Dermoids containing mucous membrane are found, especially in connection with the ovary and with the postanal gut (i. e., the original communication between the spinal and alimentary canals).
It is curious that under these circumstances mucous membrane is sometimes furnished with hair, as it normally is in the stomach or other cavities of some of the lower animals. Mucous glands and retention cysts of these glands are also found in ovarian dermoids. This will be more readily understood if the mutability of skin and mucous membrane be not forgotten. The transition from one to the other is not difficult, and we find all intermediate stages between the two extremes—if not in man, at least in animals. This will account for the fact that skin-covered dermoid tumors are found in certain parts of the alimentary canal, and particularly in the pharynx. These tumors grow also from the mucous membrane of the bowel, of the rectum, or even of the small intestine.

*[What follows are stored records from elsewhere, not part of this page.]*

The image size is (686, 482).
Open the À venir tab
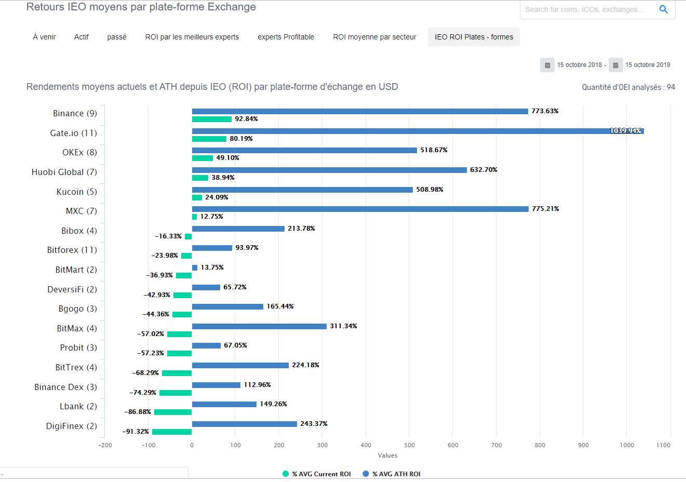tap(44, 37)
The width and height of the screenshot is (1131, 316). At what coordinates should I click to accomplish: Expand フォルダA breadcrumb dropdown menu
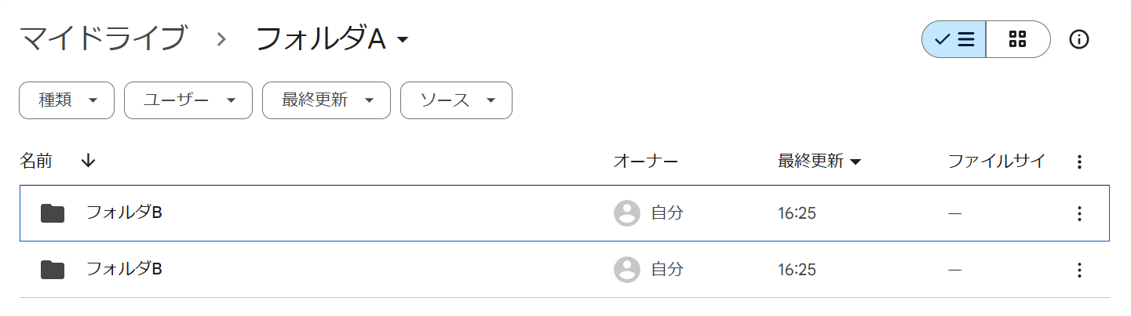tap(333, 39)
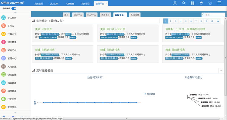Toggle the 执行时间 chart legend entry

(x=149, y=94)

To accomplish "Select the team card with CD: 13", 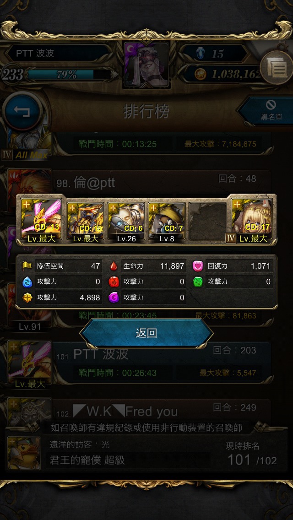I will point(41,221).
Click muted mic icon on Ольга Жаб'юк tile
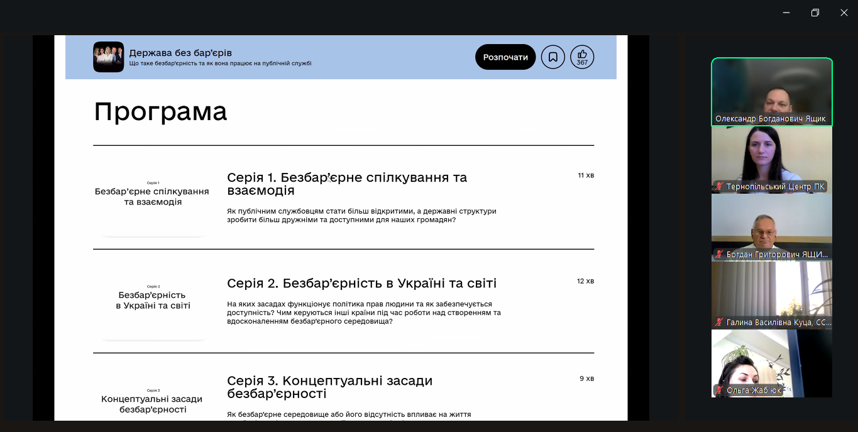Screen dimensions: 858x432 click(x=719, y=390)
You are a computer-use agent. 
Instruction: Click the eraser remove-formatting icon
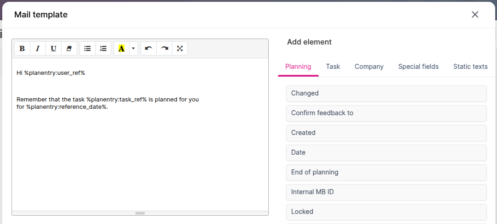[x=69, y=49]
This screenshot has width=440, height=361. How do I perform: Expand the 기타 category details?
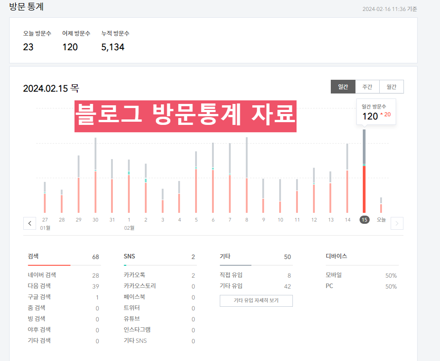[226, 256]
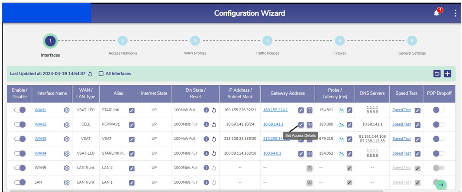This screenshot has width=462, height=192.
Task: Toggle the WAN5 interface enable switch
Action: tap(20, 168)
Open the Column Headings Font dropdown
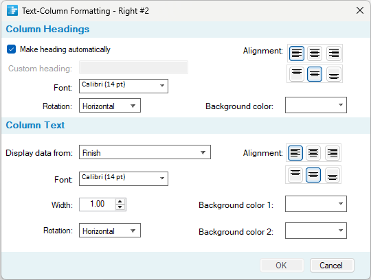 (x=124, y=86)
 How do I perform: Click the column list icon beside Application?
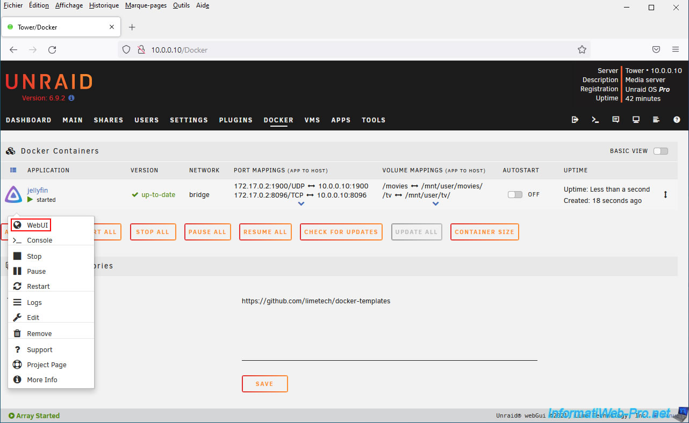(x=13, y=170)
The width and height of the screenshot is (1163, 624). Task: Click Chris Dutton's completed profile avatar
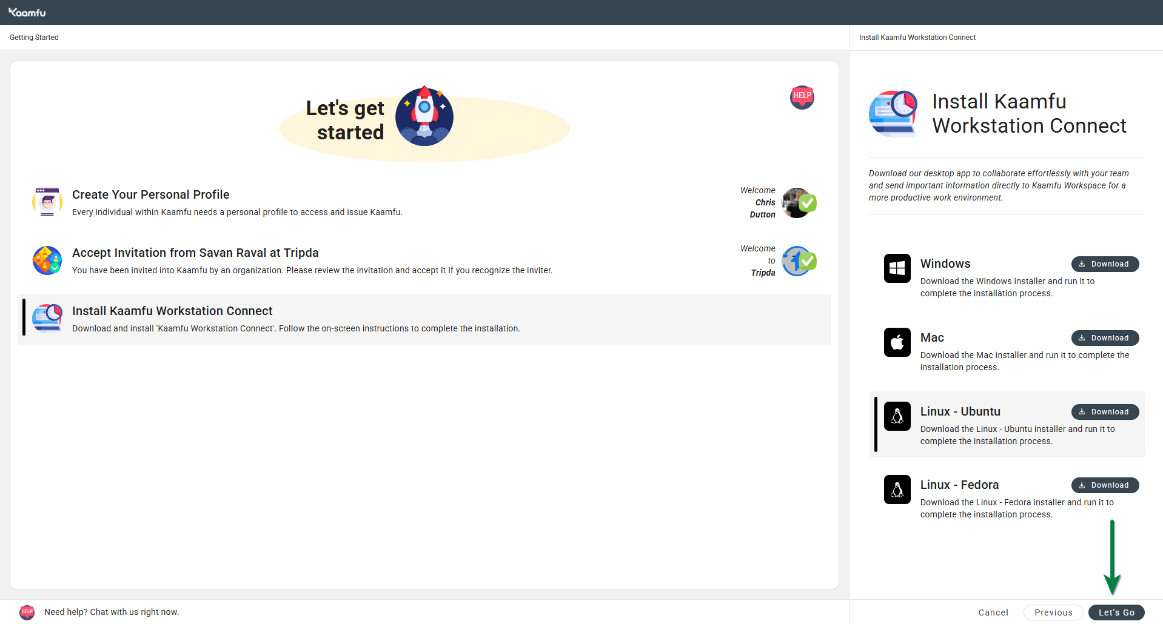click(798, 203)
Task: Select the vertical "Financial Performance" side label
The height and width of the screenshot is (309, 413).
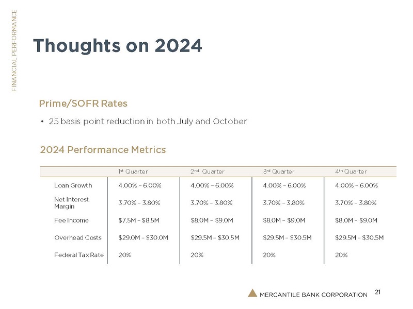Action: pos(14,51)
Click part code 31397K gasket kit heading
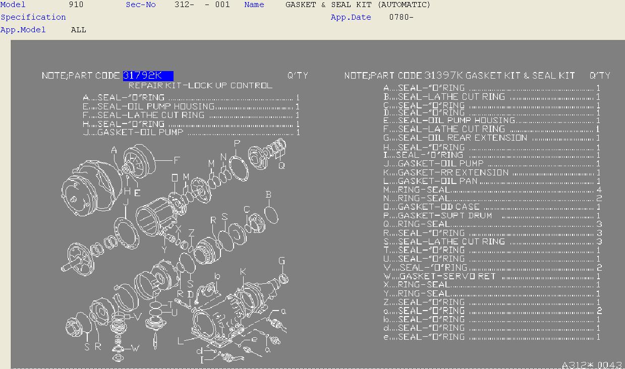 pos(460,76)
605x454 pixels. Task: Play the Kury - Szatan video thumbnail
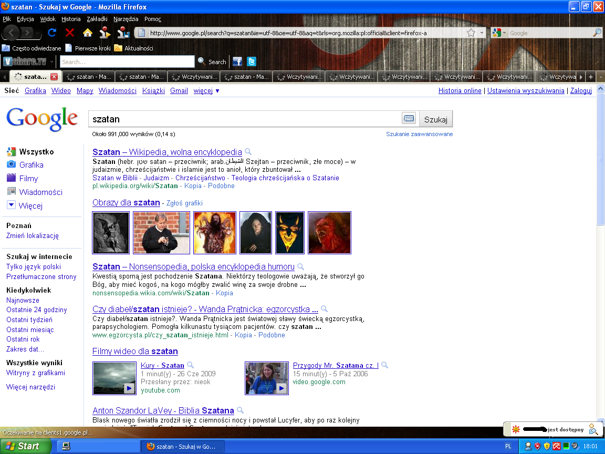(114, 378)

Sutton has made a division of dermoids into three classes:
- 1. Sequestration;
- 2. Tubulodermoids;
- 3. Ovarian.
1. Sequestration Dermoids.
—Sequestration dermoids occur chiefly in situations where during embryonic life coalescence takes place between two surfaces possessing an epiblastic covering, although sometimes this coalescence practically occurs late in life and by implantation.
Dermoids of the trunk occur particularly where opposite halves of the body wall coalesce—that is, in the midline of the trunk and head. Dermoid cysts are rarely found in connection with spina bifida, and certain tumors spoken of as spina bifida undoubtedly are dermoids. Anteriorly dermoids occur frequently in the scrotum, and occasionally in the testicle. At the umbilicus they are rarely found—usually as pedunculated tumors projecting externally. In the midline of the thorax and neck they are most common opposite the manubrium, dropping down behind it to invade the anterior mediastinum. Near the hyoid bone they occur relatively frequently; about the head they are met with most commonly at the angles of the orbits—more so at the outer than at the inner angle. Dermoid cysts are known to oculists as growing upon the iris or springing from the conjunctiva. About the ear they are not infrequent; in the roof of the mouth, especially if this be incomplete, we frequently find cysts of epiblastic origin.
Sequestration dermoid cysts are also undoubtedly found in connection with the dura mater, in the scalp, most commonly at the anterior fontanelle, at the root of the nose, and at the external occipital protuberance, where they may be confounded with sebaceous cysts or with meningoceles. In order that a dermoid of the dura may communicate with the skin there must of course be osseous defect.
Sequestration dermoids upon the limbs have been mostly reported as sebaceous cysts. They are rare, and usually associated with antecedent injury, by which epiblastic structures are driven in and implanted in such a way that as they develop they give rise to these peculiar tumors. These are what Sutton calls implantation dermoids. They are found upon the fingers and elsewhere.